Conventionally, as a method for producing silicon hydride, several methods are known as exemplified below.

Among them, the method of reacting a silicon alloy according to the present invention, particularly magnesium silicide with an acid, has long been known as the easiest method.
That is, the methods (1) and (2) are advantageous over other methods in that an expensive reducing agent is not required (compared to), and a reaction can be performed at around room temperature and pressure (compared to). In particular, when disilane (Si ₂ H ₆ ) is produced, it can also be obtained by reducing expensive hexachlorodisilane (Si ₂ Cl ₆ ) with a metal hydride by, for example, the method described below. Very easily with disilane (Si ₂ H ₆ )
Can be obtained.

However, in the method (1), a side reaction of a silicon compound having a siloxane bond cannot be avoided by a side reaction, and the conversion rate of silicon to silicon hydride in the silicon alloy (hereinafter referred to as yield) is low, and SiH ₄ and Si It had the drawback that the production rate of ₂ H ₆ remained unchanged. (The total yield of SiH ₄ and Si ₂ H ₆ is about 30%, (SiH ₄ / Si ₂ H ₆ ) molar ratio ~ 2 (Si atom base)) For example, Journal of the Chemical Society ), 1131 (1
946)) Further, as the reaction progresses, viscous black solids accumulate in the reactor, so that they adhere to the wall of the reactor, which lowers heat transfer and results in poor stirring. There was also. The present inventors have made diligent efforts to solve this problem, first, an organic solvent such as an ether compound or a hydrocarbon is allowed to coexist in the reaction system, and a by-product higher silane soluble in the organic solvent is produced. by methods such as by lower into SiH _4, Si ₂ H _6, the total yield of SiH _4, Si ₂ yield of H ₆ was proposed to improve by a large margin (SiH ₄ and Si ₂ H ₆ 60 To 70%, for example, Japanese Patent Application Nos. 58-245772, 58-245773, 59-11938059-034830, 59
-110703, 59-109358, 59-110704, 59-113194, 59-10646
1, 59-175663, 59-175662).

However, even according to the invention, it is difficult to arbitrarily change the production ratio of SiH ₄ and Si ₂ H ₆ , and it is almost (SiH ₄ / Si ₂ H ₆ )
The value of the molar ratio was within a narrow range of 1 to 2 (Si atom base).

In one method, although the yield of SiH ₄ was high (70
, 80%), and the low yield of Si ₂ H ₆ (usually 5%)
Less than).

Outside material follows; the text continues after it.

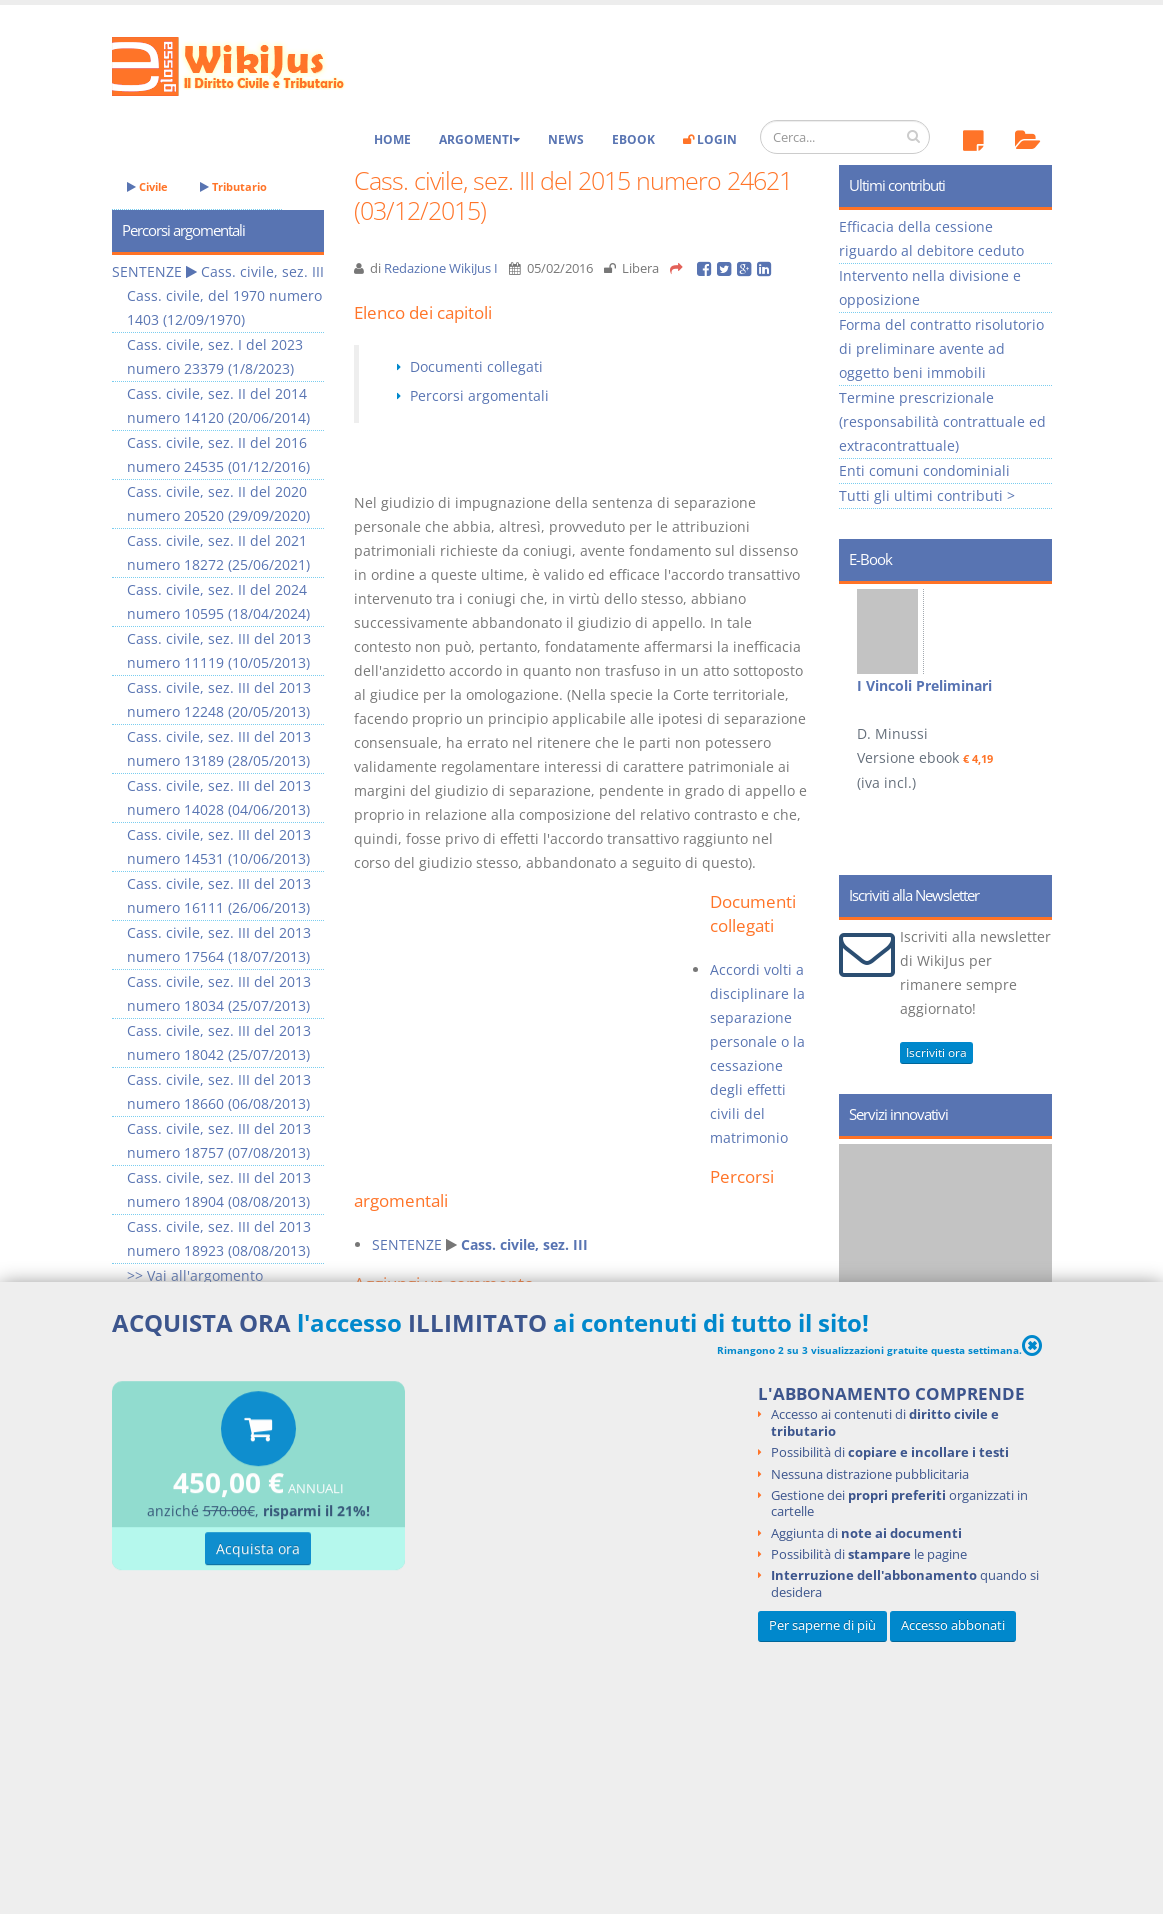  What do you see at coordinates (407, 1244) in the screenshot?
I see `SENTENZE` at bounding box center [407, 1244].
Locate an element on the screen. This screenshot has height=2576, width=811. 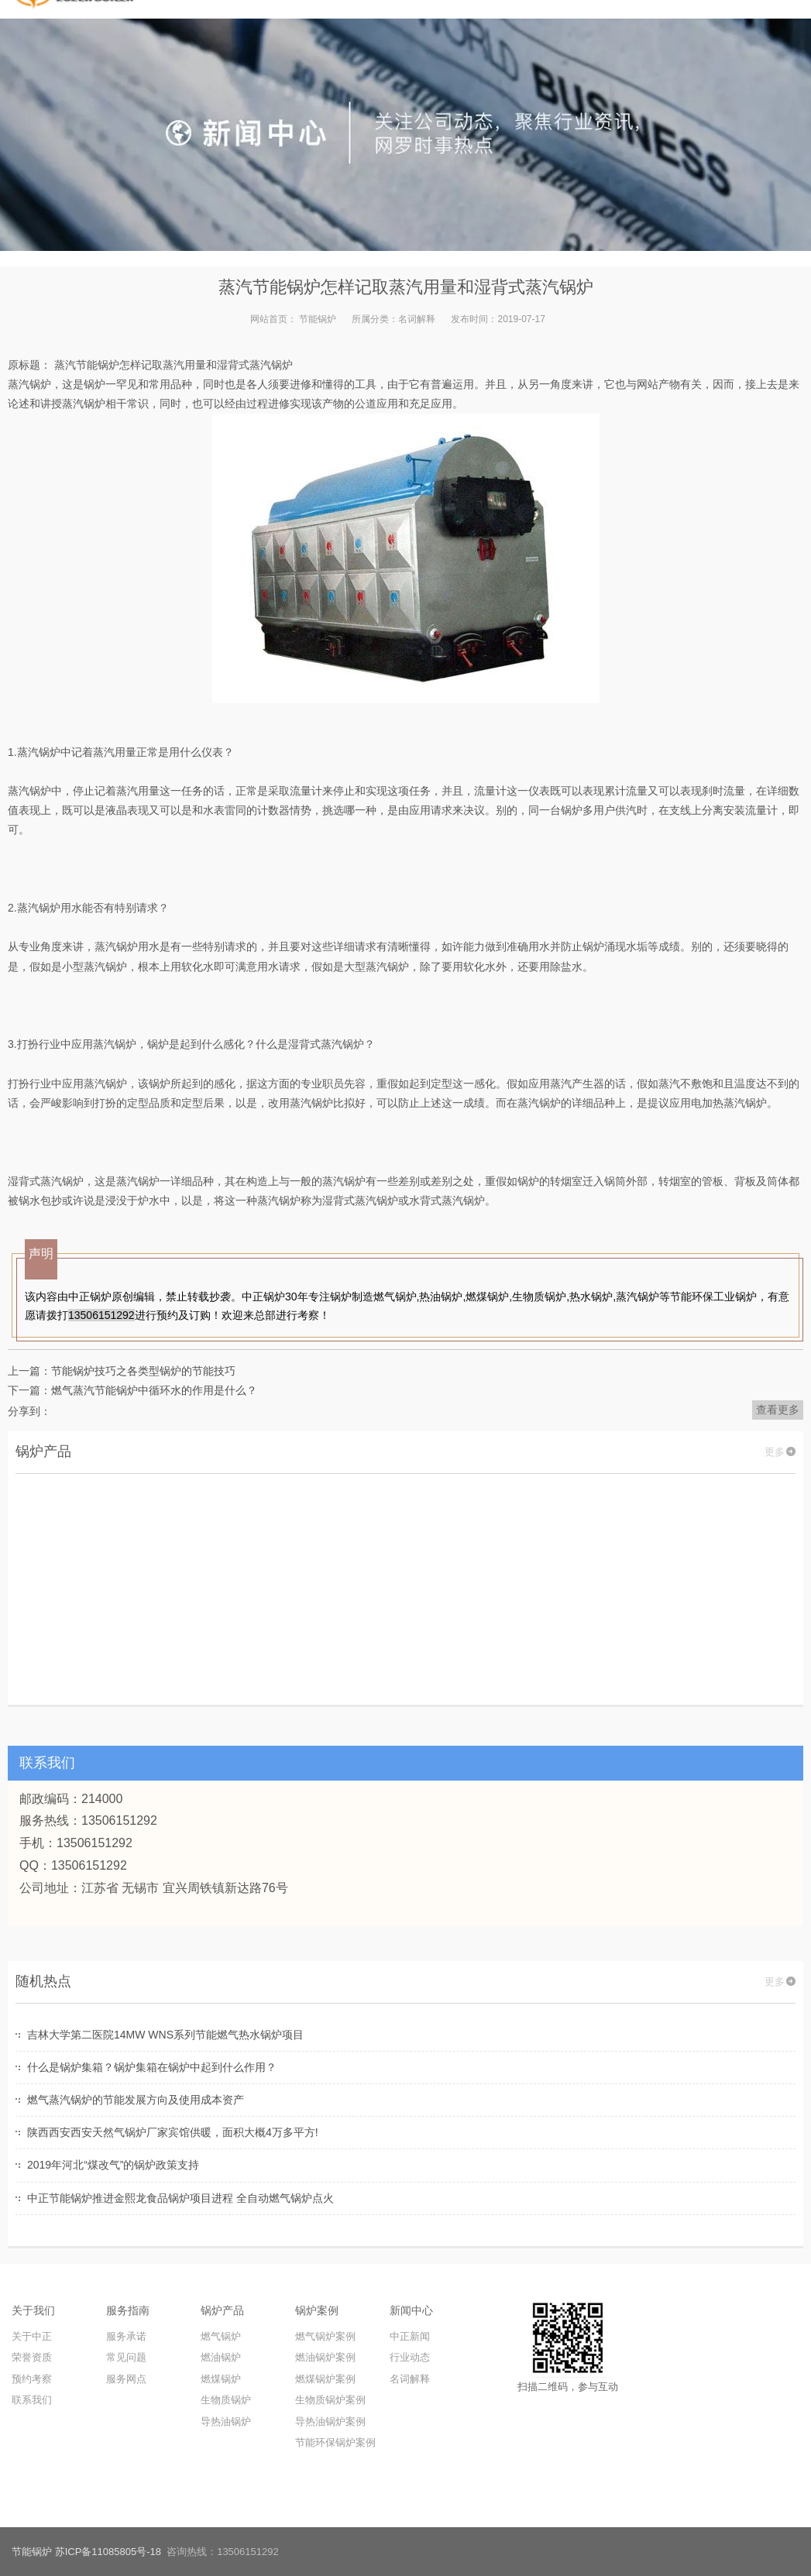
节能锅炉技巧之各类型锅炉的节能技巧 is located at coordinates (143, 1371).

Of course, it is difficult to arbitrarily change the generation ratio of both.

The present inventors diligently studied the improvement of Si ₂ H ₆ yield, which is a problem in the reaction between these silicon alloys and acids, and a method of arbitrarily controlling the production ratio of SiH ₄ and Si ₂ H ₆ , The present invention has been completed.

That is, the present invention is characterized in that in the method for producing SiH ₄ and Si ₂ H ₆ by causing an alloy of silicon and magnesium and an acid to act, the alloy contains a third component element. According to the present invention, Si ₂ H ₆
It is possible to significantly improve the yield, and SiH ₄ and Si
The production rate of ₂ H ₆ can be controlled arbitrarily.

DETAILED DESCRIPTION OF THE INVENTION The present invention provides a method for producing a silicon hydride represented by the general formula Si _n H _{2n + 2} (n is a positive integer) by reacting an alloy of silicon and magnesium with an acid. In the alloy, in the periodic table except for oxygen, nitrogen and silicon, IIIB,
Addition rate of element of IVB, VB or VIB subgroup to silicon in alloy (100 x g of added element / g of silicon)
The number of atoms is 0.5% to 20%.

In the present invention, the reaction between the silicon alloy and the acid is carried out by water or ammonia, hydrazine, ethylamine, hexylamine, ethylenediamine, piperidine, aniline, nitrogen-containing organic compounds such as pyridine, or diethyl ether, ethylene glycol dimethyl ether, tetrahydrofuran, dioxane. It can be carried out in a solvent such as an ether compound such as anisole or a mixed solvent thereof, and among these, water, ammonia and hydrazine are particularly preferable.

As the acid, any acid may be used as long as it acts as an acid in the above solvent with the silicon alloy, and various inorganic acids or organic acids can be used. For example, when water is used as the solvent, hydrochloric acid, hydrobromic acid, hydrofluoric acid,
Sulfuric acid, phosphoric acid, acetic acid, formic acid, oxalic acid, etc., when using ammonia as a solvent, compounds such as ammonium chloride, ammonium bromide, ammonium rhodate, and when using hydrazine as a solvent, hydrazyl chloride, etc. Is used as the acid.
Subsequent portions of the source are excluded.